■ TASK TO CARRY OUT: Reproduce the entries below word for word, starting with the line that contains "Where should I click to: Open" and continuing through the line that contains "This screenshot has width=1097, height=1092.".

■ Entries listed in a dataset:
- - -

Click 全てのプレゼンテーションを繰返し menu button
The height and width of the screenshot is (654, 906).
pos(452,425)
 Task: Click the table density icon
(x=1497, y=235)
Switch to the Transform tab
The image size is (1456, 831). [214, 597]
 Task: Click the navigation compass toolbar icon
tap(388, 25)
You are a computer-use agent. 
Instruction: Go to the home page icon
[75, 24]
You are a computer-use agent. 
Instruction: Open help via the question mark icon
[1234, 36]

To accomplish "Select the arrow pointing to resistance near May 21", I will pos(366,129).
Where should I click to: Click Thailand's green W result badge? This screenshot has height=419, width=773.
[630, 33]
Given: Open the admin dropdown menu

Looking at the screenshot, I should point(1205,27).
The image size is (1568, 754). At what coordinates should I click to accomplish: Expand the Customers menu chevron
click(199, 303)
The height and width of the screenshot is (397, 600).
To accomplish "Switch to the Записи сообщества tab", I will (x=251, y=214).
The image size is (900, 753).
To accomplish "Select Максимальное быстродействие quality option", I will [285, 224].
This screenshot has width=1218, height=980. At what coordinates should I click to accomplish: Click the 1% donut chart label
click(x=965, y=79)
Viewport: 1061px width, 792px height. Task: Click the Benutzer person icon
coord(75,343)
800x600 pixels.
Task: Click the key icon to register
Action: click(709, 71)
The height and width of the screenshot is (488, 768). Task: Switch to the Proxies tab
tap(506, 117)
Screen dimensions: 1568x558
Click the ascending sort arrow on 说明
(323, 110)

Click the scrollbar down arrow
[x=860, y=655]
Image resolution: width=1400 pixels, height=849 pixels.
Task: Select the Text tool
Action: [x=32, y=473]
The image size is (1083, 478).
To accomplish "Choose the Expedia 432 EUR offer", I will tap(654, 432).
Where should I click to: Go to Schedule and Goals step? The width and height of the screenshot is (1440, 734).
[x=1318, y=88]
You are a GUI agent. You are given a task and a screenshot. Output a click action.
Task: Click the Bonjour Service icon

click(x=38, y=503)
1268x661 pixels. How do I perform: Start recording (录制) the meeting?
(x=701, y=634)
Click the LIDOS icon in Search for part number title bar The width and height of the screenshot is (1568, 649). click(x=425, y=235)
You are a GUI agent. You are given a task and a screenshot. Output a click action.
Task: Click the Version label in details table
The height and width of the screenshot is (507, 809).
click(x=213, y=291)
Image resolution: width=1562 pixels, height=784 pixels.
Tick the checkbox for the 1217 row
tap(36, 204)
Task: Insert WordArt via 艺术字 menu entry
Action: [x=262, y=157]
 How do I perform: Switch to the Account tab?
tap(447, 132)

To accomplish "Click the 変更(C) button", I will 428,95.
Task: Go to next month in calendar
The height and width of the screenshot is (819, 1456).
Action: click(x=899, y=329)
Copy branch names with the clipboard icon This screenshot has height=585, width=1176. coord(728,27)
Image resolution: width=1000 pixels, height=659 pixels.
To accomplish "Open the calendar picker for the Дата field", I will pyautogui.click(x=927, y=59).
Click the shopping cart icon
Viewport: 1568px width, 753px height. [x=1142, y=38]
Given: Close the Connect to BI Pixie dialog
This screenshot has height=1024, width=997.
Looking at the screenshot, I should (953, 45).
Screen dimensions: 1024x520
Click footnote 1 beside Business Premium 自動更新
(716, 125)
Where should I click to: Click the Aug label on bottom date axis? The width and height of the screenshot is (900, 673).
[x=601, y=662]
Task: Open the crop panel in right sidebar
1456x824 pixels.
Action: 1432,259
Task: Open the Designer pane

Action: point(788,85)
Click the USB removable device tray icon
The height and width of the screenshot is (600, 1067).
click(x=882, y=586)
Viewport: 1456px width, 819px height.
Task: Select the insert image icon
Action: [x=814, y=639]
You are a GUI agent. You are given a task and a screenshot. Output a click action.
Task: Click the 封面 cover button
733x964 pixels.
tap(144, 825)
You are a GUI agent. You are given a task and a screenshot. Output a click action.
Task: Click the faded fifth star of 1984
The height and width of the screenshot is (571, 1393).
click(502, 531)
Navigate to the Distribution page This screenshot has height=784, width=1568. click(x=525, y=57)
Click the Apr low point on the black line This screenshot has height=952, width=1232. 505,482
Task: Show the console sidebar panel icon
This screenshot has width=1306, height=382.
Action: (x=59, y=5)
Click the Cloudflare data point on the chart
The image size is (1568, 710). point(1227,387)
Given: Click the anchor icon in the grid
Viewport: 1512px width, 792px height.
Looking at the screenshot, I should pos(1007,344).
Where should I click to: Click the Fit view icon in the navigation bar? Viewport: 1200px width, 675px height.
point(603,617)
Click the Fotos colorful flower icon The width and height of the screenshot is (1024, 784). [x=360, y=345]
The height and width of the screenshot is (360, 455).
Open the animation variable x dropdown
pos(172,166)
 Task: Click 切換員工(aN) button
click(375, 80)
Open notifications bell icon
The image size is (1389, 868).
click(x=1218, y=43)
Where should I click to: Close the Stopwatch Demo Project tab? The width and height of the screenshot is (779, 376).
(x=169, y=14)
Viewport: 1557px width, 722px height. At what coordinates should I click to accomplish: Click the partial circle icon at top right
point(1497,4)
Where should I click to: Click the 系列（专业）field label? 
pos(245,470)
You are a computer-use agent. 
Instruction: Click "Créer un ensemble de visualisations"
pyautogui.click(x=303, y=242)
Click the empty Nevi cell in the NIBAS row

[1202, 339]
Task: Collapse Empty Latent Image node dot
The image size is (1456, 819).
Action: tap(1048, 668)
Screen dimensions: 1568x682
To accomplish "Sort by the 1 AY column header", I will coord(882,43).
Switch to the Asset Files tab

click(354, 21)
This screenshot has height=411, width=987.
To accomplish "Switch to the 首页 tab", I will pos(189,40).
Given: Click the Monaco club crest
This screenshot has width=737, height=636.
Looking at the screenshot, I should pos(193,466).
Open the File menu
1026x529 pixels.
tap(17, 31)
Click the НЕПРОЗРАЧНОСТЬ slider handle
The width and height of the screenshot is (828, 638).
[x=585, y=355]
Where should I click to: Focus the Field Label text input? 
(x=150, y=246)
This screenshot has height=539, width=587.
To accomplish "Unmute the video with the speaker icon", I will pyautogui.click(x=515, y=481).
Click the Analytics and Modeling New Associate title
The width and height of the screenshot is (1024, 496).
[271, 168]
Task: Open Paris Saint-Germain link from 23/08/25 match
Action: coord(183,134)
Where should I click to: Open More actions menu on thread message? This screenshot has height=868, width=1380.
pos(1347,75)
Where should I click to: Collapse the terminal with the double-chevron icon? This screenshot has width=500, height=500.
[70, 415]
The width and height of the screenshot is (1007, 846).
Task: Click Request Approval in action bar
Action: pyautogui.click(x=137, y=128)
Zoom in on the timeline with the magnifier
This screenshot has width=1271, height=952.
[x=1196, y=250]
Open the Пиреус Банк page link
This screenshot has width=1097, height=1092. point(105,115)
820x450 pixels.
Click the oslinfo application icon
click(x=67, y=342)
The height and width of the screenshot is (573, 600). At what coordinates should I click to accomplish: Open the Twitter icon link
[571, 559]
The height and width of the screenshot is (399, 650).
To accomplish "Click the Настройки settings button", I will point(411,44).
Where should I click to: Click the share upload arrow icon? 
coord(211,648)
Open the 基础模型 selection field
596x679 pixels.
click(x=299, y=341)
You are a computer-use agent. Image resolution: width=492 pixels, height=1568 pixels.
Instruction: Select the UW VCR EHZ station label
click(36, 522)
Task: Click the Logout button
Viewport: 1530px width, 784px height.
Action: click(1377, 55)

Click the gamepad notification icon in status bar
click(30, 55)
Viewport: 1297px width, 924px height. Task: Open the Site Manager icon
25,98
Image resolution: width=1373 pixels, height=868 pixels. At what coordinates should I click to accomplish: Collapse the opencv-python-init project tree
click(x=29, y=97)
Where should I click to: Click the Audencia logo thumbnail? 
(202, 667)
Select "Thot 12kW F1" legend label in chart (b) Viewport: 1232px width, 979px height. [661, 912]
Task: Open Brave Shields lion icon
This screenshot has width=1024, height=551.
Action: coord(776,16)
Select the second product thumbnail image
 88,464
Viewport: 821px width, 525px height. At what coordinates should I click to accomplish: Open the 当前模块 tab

- - -

■ REPLY TO THE TASK:
Where should I click to: Open More actions menu on thread message? This screenshot has height=868, width=1380.
pos(1347,75)
Where should I click to: Collapse the terminal with the double-chevron icon? This screenshot has width=500, height=500.
[70, 415]
The width and height of the screenshot is (1007, 846).
Task: Click Request Approval in action bar
Action: pyautogui.click(x=137, y=128)
Zoom in on the timeline with the magnifier
This screenshot has width=1271, height=952.
[x=1196, y=250]
Open the Пиреус Банк page link
This screenshot has width=1097, height=1092. point(105,115)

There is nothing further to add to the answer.